+++ DOCUMENT TEXT

It made me realize that throughout my life I have been truly blessed, far beyond that which I deserved,” he wrote. “Growing up, I never had to worry about an embarrassment of riches. I was not an inheritor of money, position, power or a bright, guaranteed future. But I was heir to opportunity, truth, compassion, faith and hard work. In America, that is usually enough, and the mill village was always a melting pot of acceptance. When you have little, nothing punishes one more than a vivid imagination, unless it motivates you – and it did me.”

Andrews was something of a problem doctor in his long business career. He held over 34 management positions along the way.

When he has the manuscript published, it should make for a great read for anyone who grew up in the Valley, who can identify with mill village life and enjoys the colorful anecdotes of the west Georgia-east Alabama region.

Andrews writes about not one, but two accounts involving his family members and the psychic ability of Heard County fortune teller Mayhayley Lancaster. Almost everyone in the west Georgia-East Alabama area has heard Mayhayley stories and will like reading the Andrews connection.

He writes about Chambers County native Joe Louis Barrow and his fame as a boxer, his experiences in high school and college and an interesting time he had a beauty pageant on one occasion. There’s an account of him seeing some robed Klansmen one night, and of the area’s long, tortuous history of race relations.

It just wasn’t right, Andrews said, for black people to have no chance to improve their lot in life. Prior to the 1964 Civil Rights Act, blacks were stuck on the bottom. Textile companies would not hire blacks in any management capacity.

“They could not be shift supervisors, loom fixers or to have any of the better paying jobs, and that was not right,” Andrews said.

“The situation with minorities really touched me,” he said. “In my younger years I didn’t look at minorities as I should have.”

In the 1960s, Andrews was one manager who was willing to break the color barrier. In the 1960s, he hired two young college graduates named Calvin Williams and Oscar Crawley to management positions with the company. They went on to have outstanding careers. Crawley was a three-term mayor in Lanett.

“I’m proud of the fact I gave them an opportunity,” he said.

++++++

▶ [GIVEN INSTRUCTION]
In the passage about Andrews above, copy word for word the stretch that opens with "It just wasn’t" and ends after "any management capacity.".

+++ SOURCE EXCERPT

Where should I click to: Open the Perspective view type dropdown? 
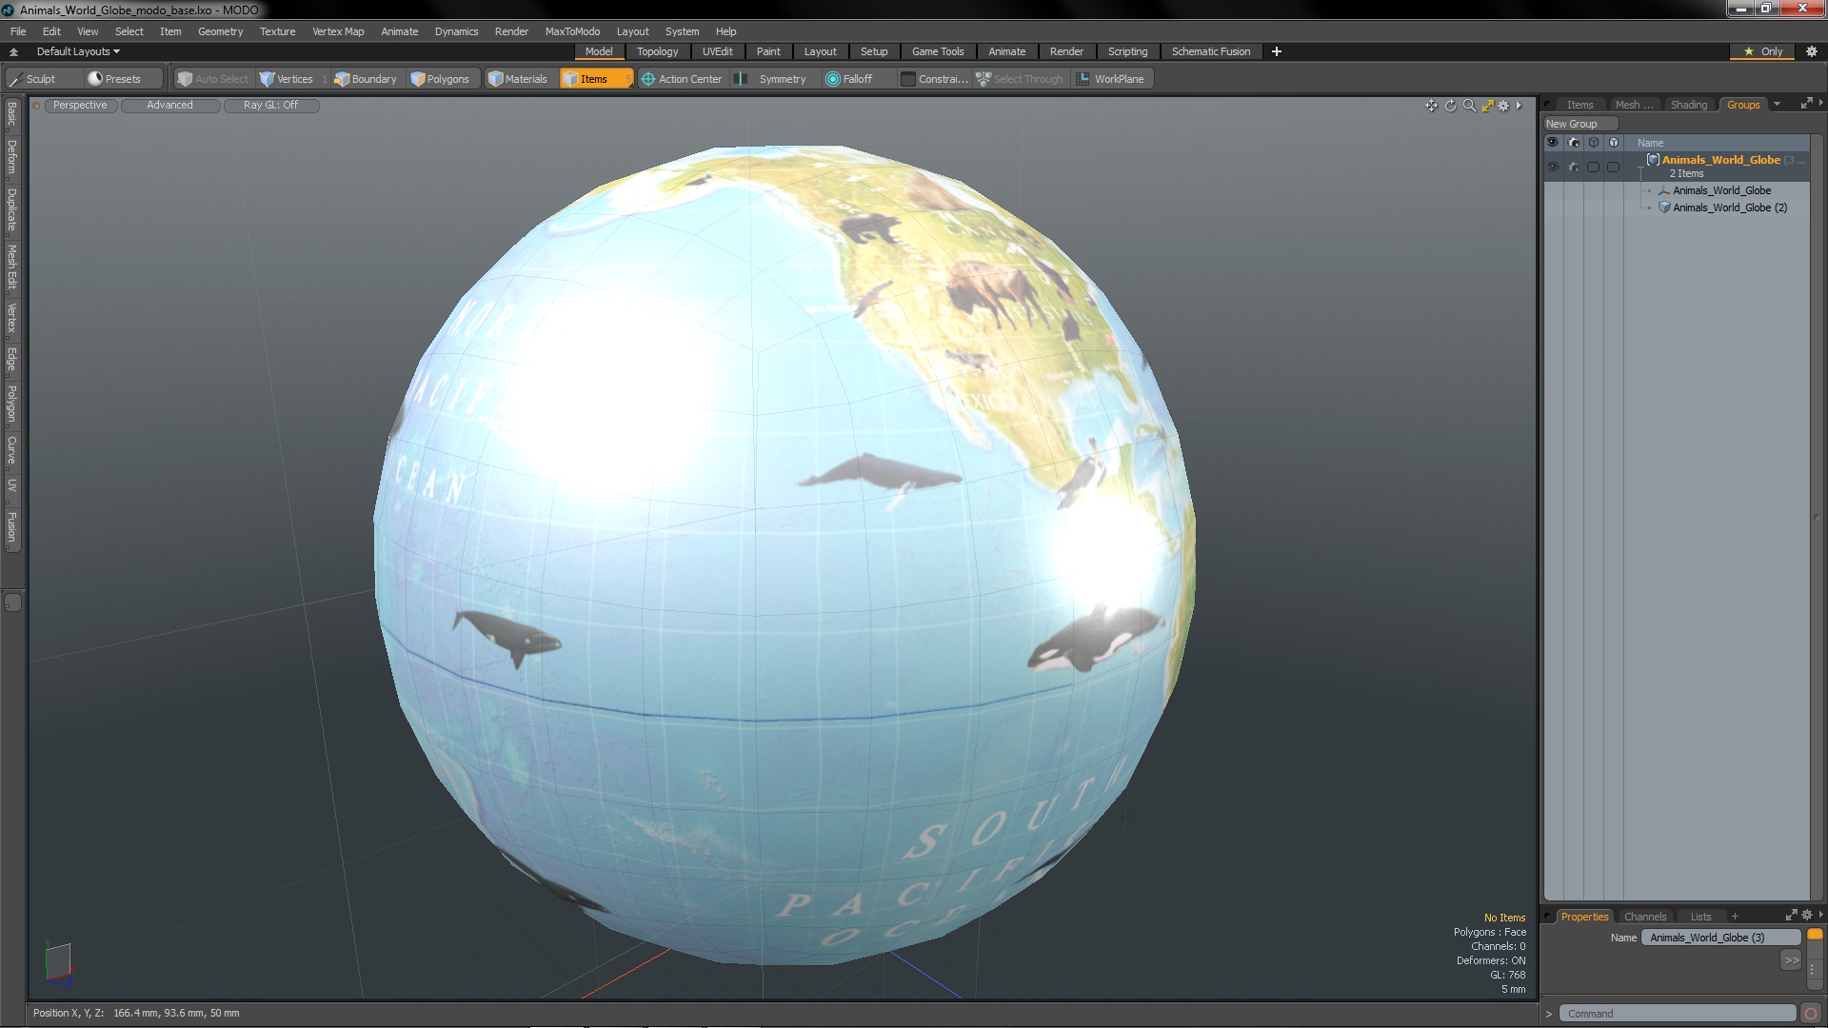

++++++

▶ [WORKED SOLUTION]
It just wasn’t right, Andrews said, for black people to have no chance to improve their lot in life. Prior to the 1964 Civil Rights Act, blacks were stuck on the bottom. Textile companies would not hire blacks in any management capacity.